Top of Materials provided

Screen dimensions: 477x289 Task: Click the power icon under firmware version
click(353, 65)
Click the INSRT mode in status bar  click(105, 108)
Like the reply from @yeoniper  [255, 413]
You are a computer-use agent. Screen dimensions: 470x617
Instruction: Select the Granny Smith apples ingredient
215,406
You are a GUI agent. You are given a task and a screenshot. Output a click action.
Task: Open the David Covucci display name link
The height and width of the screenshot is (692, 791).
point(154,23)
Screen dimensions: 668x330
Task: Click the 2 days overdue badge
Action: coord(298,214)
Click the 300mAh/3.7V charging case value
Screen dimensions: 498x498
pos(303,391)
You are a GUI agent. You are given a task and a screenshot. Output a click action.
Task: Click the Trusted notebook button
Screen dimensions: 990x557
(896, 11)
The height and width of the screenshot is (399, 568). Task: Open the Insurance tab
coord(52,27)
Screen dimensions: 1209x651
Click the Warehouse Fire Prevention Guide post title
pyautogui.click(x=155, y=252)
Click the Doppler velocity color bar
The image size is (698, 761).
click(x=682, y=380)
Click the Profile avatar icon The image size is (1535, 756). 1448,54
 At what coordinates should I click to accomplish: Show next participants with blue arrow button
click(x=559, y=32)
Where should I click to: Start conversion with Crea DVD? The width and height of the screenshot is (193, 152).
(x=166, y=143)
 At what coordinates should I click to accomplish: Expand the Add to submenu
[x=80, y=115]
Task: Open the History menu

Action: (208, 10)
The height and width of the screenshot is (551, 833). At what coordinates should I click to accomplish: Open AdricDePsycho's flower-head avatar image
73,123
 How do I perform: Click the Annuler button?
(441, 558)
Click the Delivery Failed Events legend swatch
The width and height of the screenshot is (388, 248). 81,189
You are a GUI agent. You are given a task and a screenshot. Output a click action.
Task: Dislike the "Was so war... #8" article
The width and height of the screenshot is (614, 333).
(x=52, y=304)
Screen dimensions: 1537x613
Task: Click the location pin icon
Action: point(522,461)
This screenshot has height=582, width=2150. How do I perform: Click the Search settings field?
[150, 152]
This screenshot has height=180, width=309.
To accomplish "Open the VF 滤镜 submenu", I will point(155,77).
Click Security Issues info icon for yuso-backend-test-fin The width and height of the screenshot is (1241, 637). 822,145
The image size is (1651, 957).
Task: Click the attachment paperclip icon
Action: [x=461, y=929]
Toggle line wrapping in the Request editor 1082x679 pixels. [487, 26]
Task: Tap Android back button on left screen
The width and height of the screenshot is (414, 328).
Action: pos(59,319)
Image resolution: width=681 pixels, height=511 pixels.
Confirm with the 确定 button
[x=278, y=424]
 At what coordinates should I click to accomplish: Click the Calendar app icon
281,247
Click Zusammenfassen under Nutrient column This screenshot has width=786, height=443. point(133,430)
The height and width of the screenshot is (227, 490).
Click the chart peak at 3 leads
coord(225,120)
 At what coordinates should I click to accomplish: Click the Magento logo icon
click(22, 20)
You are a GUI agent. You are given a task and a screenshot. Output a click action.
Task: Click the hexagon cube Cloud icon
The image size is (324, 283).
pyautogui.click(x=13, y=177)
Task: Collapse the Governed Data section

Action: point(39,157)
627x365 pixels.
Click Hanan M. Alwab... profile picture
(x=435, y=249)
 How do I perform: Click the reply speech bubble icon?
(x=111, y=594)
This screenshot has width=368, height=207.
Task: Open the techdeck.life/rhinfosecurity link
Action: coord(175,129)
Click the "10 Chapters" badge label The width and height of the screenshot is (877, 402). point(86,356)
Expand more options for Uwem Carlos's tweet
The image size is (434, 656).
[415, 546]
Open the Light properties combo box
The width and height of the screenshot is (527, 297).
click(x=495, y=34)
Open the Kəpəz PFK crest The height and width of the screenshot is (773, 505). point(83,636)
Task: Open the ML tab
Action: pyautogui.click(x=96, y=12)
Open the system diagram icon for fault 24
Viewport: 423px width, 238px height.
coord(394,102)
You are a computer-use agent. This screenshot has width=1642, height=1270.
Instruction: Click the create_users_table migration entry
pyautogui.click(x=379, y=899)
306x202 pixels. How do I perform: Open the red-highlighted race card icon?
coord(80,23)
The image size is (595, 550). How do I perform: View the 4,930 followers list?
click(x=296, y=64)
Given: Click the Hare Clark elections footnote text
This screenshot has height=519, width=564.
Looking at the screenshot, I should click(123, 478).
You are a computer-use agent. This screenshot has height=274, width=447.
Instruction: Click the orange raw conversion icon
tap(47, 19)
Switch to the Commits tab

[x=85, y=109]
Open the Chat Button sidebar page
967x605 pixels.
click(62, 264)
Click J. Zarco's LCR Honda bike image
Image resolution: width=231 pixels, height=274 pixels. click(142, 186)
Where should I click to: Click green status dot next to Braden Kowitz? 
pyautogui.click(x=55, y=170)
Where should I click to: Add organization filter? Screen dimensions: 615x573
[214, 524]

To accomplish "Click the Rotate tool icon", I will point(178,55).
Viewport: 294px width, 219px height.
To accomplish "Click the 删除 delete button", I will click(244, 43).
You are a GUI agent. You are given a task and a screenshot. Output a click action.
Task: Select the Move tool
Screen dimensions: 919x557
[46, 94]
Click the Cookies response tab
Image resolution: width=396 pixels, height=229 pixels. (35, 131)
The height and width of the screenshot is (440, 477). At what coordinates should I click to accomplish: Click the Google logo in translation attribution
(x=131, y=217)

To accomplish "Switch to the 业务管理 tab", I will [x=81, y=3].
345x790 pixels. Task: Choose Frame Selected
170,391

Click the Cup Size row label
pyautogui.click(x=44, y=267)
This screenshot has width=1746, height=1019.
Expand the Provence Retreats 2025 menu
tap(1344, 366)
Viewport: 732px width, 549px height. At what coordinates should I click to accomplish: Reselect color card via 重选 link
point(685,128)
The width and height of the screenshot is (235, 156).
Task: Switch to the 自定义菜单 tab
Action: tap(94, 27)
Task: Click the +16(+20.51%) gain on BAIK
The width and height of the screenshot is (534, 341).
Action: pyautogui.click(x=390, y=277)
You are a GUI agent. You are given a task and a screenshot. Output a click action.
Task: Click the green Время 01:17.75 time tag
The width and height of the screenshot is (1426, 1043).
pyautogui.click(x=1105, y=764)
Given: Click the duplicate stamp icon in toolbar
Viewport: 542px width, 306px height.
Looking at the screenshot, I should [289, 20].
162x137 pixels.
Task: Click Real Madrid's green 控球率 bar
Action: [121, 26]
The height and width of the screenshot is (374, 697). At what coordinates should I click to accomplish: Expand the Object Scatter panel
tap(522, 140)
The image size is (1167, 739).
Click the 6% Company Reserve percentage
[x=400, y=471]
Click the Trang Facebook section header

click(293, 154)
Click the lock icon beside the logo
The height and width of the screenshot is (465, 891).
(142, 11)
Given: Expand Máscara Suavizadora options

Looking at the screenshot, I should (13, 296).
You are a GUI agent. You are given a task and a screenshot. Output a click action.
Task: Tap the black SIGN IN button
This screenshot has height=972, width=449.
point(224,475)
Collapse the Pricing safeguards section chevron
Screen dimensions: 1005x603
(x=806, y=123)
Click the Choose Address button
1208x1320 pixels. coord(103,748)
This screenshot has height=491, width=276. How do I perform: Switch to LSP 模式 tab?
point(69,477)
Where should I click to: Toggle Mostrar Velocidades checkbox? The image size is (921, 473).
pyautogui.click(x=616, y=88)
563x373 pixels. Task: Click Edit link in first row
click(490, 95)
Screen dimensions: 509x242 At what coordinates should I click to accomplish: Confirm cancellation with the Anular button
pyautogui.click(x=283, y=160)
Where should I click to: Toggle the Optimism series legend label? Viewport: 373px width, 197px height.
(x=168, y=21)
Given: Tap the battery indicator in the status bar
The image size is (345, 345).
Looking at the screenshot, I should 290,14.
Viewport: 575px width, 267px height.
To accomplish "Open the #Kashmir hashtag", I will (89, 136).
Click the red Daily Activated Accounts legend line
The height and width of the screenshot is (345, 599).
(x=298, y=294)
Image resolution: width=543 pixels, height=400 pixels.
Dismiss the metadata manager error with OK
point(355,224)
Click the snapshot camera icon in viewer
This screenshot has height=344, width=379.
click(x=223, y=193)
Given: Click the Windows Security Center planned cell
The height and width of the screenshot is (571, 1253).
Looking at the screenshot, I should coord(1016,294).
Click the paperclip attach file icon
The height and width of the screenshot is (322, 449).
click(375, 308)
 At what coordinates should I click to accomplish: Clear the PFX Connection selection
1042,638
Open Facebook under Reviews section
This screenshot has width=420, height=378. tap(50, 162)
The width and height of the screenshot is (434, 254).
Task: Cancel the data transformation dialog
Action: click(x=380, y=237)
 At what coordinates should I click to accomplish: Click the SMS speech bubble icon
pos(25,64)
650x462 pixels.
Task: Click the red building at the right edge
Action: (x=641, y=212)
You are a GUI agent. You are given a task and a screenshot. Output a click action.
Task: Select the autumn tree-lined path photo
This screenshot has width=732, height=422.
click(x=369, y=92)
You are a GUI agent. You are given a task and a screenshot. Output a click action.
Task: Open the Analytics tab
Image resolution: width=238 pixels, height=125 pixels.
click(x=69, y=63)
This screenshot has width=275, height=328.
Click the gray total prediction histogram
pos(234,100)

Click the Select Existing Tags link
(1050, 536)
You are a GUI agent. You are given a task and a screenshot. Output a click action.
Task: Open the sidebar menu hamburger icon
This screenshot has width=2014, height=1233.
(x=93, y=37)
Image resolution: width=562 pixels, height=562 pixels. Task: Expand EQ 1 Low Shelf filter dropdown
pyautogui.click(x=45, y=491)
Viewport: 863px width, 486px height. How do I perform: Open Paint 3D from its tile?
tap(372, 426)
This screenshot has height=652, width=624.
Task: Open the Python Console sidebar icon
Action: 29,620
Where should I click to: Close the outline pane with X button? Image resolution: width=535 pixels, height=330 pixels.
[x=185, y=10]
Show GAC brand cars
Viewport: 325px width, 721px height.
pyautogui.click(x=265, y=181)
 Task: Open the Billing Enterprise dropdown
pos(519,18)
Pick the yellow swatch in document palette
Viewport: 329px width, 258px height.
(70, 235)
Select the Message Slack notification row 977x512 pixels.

Bottom of Materials provided

Exercise directions –
Within the data above, tally every line that has "will" in it. Answer with the number only.

Output of the exercise –
5